*** Opening of Page extract ***

THERE IS a battle that is described in court papers as Soni Sori vs the State of Chhattisgarh. Sori, 35, is a school teacher from Jabeli, accused of supporting the banned CPI(Maoist). She denies all the charges.
In September, she was fired upon in the jungles of Chhattisgarh. Fearing for her life, she fled to New Delhi. On 7 October, she was arrested and sent back to Chhattisgarh. When she pleaded with a Delhi magistrate to keep her in the capital, he had said, “Not all police are bad.”
Those following Sori’s story understand why this is not her battle alone. Last month, hearing a PIL filed by Sori’s lawyers, which alleges she was tortured in police custody, the Supreme Court (SC) ordered a Kolkata hospital to conduct an independent medical exam. The report by NRS Medical College has confirmed the allegations. It describes two stones recovered from her vagina and one from her rectum. The stones were subsequently sent to the SC. Medical sources showed this correspondent images of the stones. Despite all assurances, the sources, fearing for their safety, didn’t allow TEHELKA to publish them.

*** Close of Page extract ***
*** Opening of Extracted entries ***

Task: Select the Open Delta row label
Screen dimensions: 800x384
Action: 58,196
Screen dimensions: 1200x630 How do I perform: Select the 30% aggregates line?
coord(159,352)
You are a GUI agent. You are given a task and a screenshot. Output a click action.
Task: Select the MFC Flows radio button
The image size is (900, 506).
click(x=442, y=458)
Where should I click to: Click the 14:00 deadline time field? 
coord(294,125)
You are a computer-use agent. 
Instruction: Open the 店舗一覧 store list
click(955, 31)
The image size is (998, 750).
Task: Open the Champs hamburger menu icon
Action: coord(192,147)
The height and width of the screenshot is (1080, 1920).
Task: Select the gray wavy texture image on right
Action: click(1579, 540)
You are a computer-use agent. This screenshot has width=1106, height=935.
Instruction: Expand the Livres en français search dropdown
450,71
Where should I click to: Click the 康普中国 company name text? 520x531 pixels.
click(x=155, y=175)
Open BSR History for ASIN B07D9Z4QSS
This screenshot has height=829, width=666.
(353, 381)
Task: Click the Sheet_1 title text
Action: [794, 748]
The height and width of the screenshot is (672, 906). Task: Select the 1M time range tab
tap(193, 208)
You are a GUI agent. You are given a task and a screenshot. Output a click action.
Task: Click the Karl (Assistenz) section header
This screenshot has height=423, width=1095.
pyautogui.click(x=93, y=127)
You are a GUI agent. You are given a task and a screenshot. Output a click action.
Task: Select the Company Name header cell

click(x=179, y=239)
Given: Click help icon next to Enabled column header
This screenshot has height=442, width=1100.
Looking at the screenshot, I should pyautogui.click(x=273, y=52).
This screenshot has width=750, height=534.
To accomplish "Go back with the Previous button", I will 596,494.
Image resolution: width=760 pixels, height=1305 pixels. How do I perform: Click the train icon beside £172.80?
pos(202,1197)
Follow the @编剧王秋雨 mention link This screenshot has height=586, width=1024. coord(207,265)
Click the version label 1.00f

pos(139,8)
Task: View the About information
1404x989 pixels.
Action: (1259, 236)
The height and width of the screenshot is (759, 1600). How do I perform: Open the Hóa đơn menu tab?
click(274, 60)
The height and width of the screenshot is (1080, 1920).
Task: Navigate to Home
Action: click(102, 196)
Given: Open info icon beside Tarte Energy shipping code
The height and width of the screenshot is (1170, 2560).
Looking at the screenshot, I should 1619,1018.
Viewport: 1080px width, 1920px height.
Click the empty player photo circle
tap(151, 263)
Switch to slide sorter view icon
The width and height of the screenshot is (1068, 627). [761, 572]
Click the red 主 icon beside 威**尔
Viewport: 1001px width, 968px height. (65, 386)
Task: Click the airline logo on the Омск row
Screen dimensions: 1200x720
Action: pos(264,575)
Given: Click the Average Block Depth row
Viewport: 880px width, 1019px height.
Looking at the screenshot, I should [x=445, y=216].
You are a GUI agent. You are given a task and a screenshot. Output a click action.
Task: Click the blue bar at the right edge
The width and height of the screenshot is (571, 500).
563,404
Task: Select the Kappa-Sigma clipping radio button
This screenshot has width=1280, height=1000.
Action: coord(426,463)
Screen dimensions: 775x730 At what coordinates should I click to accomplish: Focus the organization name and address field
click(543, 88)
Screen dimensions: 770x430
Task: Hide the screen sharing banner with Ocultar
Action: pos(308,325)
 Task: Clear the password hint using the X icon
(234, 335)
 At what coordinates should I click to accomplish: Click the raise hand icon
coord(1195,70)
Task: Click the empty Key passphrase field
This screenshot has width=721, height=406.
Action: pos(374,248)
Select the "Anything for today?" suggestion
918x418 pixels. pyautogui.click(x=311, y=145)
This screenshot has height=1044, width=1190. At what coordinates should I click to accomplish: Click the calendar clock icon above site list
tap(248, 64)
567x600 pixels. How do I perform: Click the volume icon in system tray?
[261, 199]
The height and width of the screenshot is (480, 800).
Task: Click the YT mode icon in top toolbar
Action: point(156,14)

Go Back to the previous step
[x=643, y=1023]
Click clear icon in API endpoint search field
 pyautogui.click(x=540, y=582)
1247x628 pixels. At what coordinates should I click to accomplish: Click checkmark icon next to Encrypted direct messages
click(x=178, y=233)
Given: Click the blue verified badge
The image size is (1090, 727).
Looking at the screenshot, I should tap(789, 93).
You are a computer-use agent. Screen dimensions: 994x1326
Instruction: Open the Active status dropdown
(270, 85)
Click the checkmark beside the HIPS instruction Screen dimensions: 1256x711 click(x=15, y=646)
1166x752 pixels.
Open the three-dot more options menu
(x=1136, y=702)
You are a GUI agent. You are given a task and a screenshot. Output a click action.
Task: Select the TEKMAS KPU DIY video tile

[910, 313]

*** Close of Extracted entries ***

**Tasks to perform:**
A. List each distinct place name that appears in the article on Soni Sori, giving each name once.
B. From the article on Soni Sori, quote the stretch from "THERE IS a battle" through "all the charges.".
The entries above are separate material and are unrelated to the article on Soni Sori.

**Answers to the exercises:**
A. Jabeli, Chhattisgarh, New Delhi, Delhi, Kolkata

B.
THERE IS a battle that is described in court papers as Soni Sori vs the State of Chhattisgarh. Sori, 35, is a school teacher from Jabeli, accused of supporting the banned CPI(Maoist). She denies all the charges.